*EXTRACT TO READ*.
Following the July 1–3, 1863, 
Battle of Gettysburg, reburial of Union soldiers from the 
Gettysburg Battlefield graves began on October 17. The committee for the November 19 
Consecration of the National Cemetery at Gettysburg
 invited President Lincoln: "It is the desire that, after the Oration, 
you, as Chief Executive of the nation, formally set apart these grounds 
to their sacred use by a few appropriate remarks."
 Lincoln's address followed the oration by 
Edward Everett, who subsequently included a copy of the Gettysburg Address in his 1864 book about the event (
Address
 of the Hon. Edward Everett At the Consecration of the National Cemetery
 At Gettysburg, 19th November 1863, with the Dedicatory Speech of 
President Lincoln, and the Other Exercises of the Occasion; Accompanied 
by An Account of the Origin of the Undertaking and of the Arrangement of
 the Cemetery Grounds, and by a Map of the Battle-field and a Plan of 
the Cemetery).
During the train trip from Washington, D.C., to Gettysburg on November 18, Lincoln remarked to 
John Hay that he felt weak. On the morning of November 19, Lincoln mentioned to 
John Nicolay
 that he was dizzy. In the railroad car the President rode with his 
secretary, John G. Nicolay, his assistant secretary, John Hay, the three
 members of his Cabinet who accompanied him, 
William Seward, 
John Usher and 
Montgomery Blair,
 several foreign officials and others. Hay noted that during the speech 
Lincoln's face had 'a ghastly color' and that he was 'sad, mournful, 
almost haggard.' After the speech, when Lincoln boarded the 6:30 pm 
train for Washington, D.C., he was feverish and weak, with a severe 
headache. A protracted illness followed, which included a vesicular rash
 and was diagnosed as a mild case of 
smallpox. It thus seems highly likely that Lincoln was in the prodromal period of smallpox when he delivered the Gettysburg address:  The following speech was short and is considered one of the best  political speeches in history.  Compare the brevity of Lincoln's speeches to the pontification of the speeches given in this day and age.

*DATA SEGMENT*.

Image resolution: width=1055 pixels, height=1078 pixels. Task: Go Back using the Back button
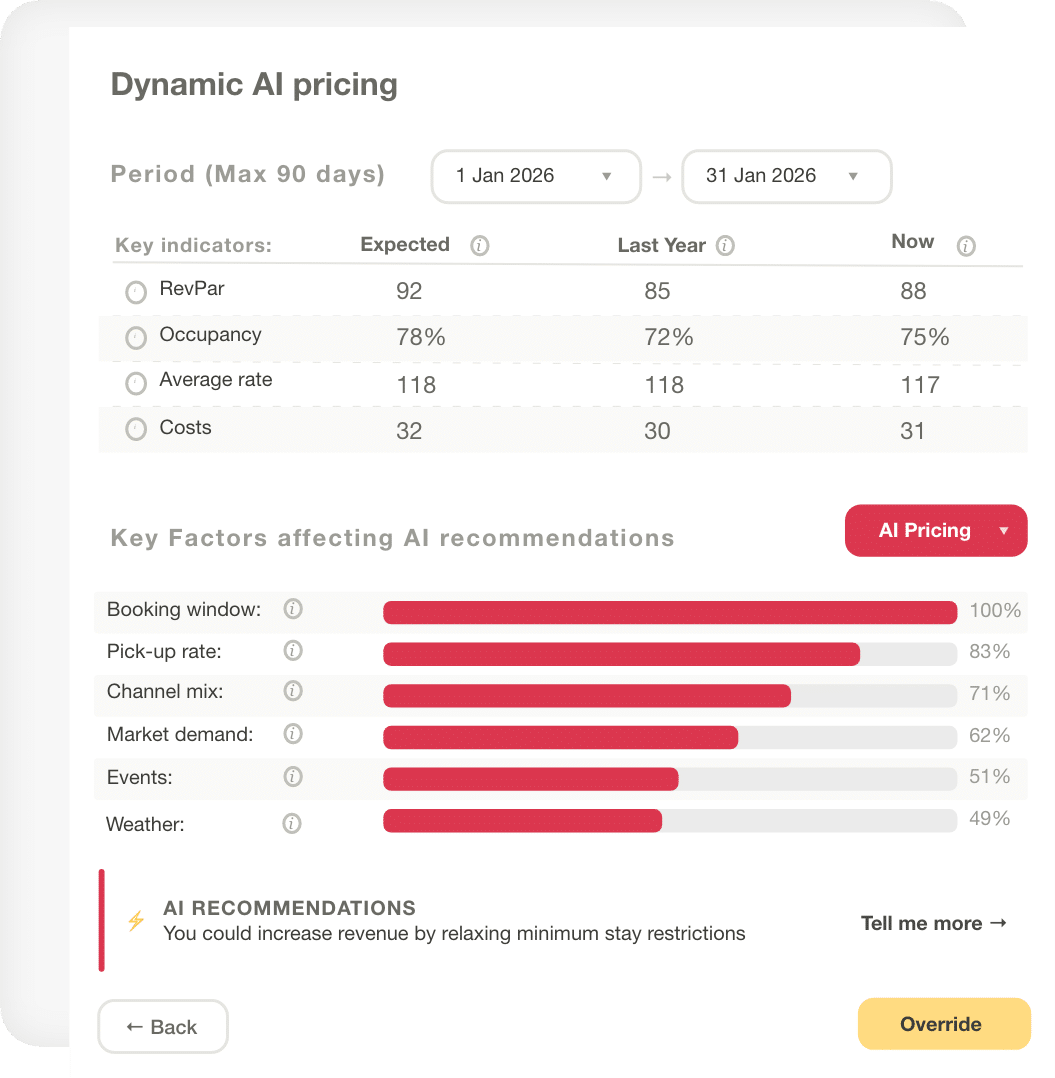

*TASKS TO COMPLETE*.
1. Answer these questions from the passage on Lincoln's trip to Gettysburg:
(a) On what date did the reburial of Union soldiers from the battlefield graves begin?
(b) Which three Cabinet members rode with Lincoln in the railroad car?
(c) What was Lincoln's illness after the speech diagnosed as?
2. From the passage on Lincoln's trip to Gettysburg, copy the words starting with "Lincoln's address followed" and going on through "the Cemetery).".
The listing has nothing to do with the text.

*EXERCISE RESULTS*.
1.
(a) October 17
(b) William Seward, John Usher and Montgomery Blair
(c) A mild case of smallpox

2.
Lincoln's address followed the oration by 
Edward Everett, who subsequently included a copy of the Gettysburg Address in his 1864 book about the event (
Address
 of the Hon. Edward Everett At the Consecration of the National Cemetery
 At Gettysburg, 19th November 1863, with the Dedicatory Speech of 
President Lincoln, and the Other Exercises of the Occasion; Accompanied 
by An Account of the Origin of the Undertaking and of the Arrangement of
 the Cemetery Grounds, and by a Map of the Battle-field and a Plan of 
the Cemetery).